I’ve never been one who took much stock in anniversaries. Before we got married my husband and I didn’t even have that yearly celebration of marking the time like other couples do, we were too busy eating dim sum and taking motorbike trips. These adventures were quickly replaced by a wedding, a sedan and two children in quick succession. Our wedding anniversary is now merely a good excuse for a couple of cocktails and a date night but not much more.
As epic as our wedding day was it didn’t change our lives like the day, a year ago, when our gruff but brilliant Paediatrician unceremoniously kicked my mother, toddler and newborn out of her office, an act which made me silently chuckle. Mum, slightly miffed, left the room. She asked me bluntly ‘What stage are you at? Do you need the what is autism spill or shall we talk about next steps?’ Surprisingly time didn’t stop then. It had skidded off to a parallel universe the week before when our son’s developmental assessment put him 12-18 months behind. Meanwhile my husband was on route, stuck in traffic and only just emerging from the void of denial. Mentally I yelled at myself to be present, took a deep breath and replied ‘Next steps’.

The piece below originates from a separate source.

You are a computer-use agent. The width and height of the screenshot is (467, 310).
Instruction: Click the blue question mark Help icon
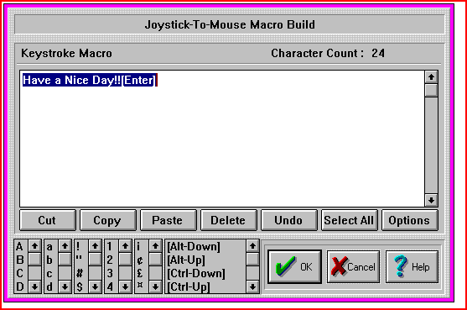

In that moment I gained a couple of labels; ‘autism mum’, a special needs mum. Really, I was just a twenty something desperately trying to keep her shit together after having two babies in as many years. Thanks to a contraceptive failure in the first instance and a month of clucky insanity in the second, which my husband in all his brilliance stupidly went along with, I was sitting across from the doctor tortured by two small humans with sleep deprivation, my boobs sore from too much milk and my head exploding from too much information, wondering how the hell I was meant to remember all these ‘next steps’. It seemed to involve too many people, a rainforest worth of paperwork and thousands of dollars and that was just the diagnosis.
It wasn’t like the diagnosis was a surprise. Our two year old was freaking bashing his head into concrete to the point of grazes. It wasn’t a tantrum, it was our placid little boy screaming for help and unable to find his voice. He was beautifully quirky but I had long since suspected there was more to it. I had been desperate to be wrong.
The questions and uncertainty about our first born had plagued me since he was still in a bassinet. Most which I kept to myself, and rehashed over and over in my head, always convincing myself I was over reacting, an over anxious first time mother.
Why couldn’t I settle him?
Why didn’t he see the baby in the mirror?
Why was he so different to the other babies?
Why did he stop talking?
There are always excuses if you go looking for them. Silent reflux. Two introverted parents, the kid was doomed to be a loner from the start. Pulling apart complex electronics is normal at two right? His Dad was a genius, Artyom was always going to be a little strange (actually he is and by the way they are really annoying people to argue with). We had moved interstate after his first birthday, of course he had regressed. I was quiet. I just needed to talk to him more.
The list was endless. But they were akin to the excuses I make to myself not to exercise or why that one extra takeaway won’t matter. It’s really a total avoidance of the real issue at hand, which in this case is a middle of the spectrum case of autism. Strangely enough I no longer feel unsettled. Nor do I get trapped by the questions in my head.
So our kids don’t go to playgroup or daycare instead we live within the vector of early intervention. Not so Artyom can appear as the world expects him to but to give him the tools to express himself and utilize the all the potential trapped in his head. Our family life is dictated around ABA therapy, group therapy, speech and psych. Don’t pity him. He loves almost every minute of it. Our feisty but easy going one year old, Theodore, happily comes along for the ride soaking in the lessons taught to his brother, though that doesn’t ease the guilt I feel that he’s missing playgroup.
We are doing the work now. Desperately trying to unlock the Artyom’s obvious brilliance and racing to stay ahead of the frustration and anxiety that come with being unable to understand the world and communicate your needs. We are trying to beat the cloud of autism as a family, the four of us marching towards a shadow of an enemy.
Over the year the feelings of overwhelm has settled and we are have fallen into a groove and solid routine, much to Artyom’s delight. There’s excitement and relief every time he says a new word, pride when he nails a skill and the occasional pangs of grief when I see another three year old confidently riding a scooter or some such normal activity when we spend weeks upon weeks trying to teach him how to play a simple game. But we laugh a lot, use a healthy dose of sarcasm on the tough days, hold each other up when necessary and love unconditionally.
It’s our first autism anniversary and while I’m not quite ready to celebrate this one I am cautiously optimistic. We are at the entrance to the freeway and the traffic doesn’t look too bad. I’m thankful for the strength of our family unit, our marriage and for living in a country where there is access to therapies and a very useful Medicare Safety Net. Actually we might just have one cocktail, some dim sum and give the middle finger to the autism cloud.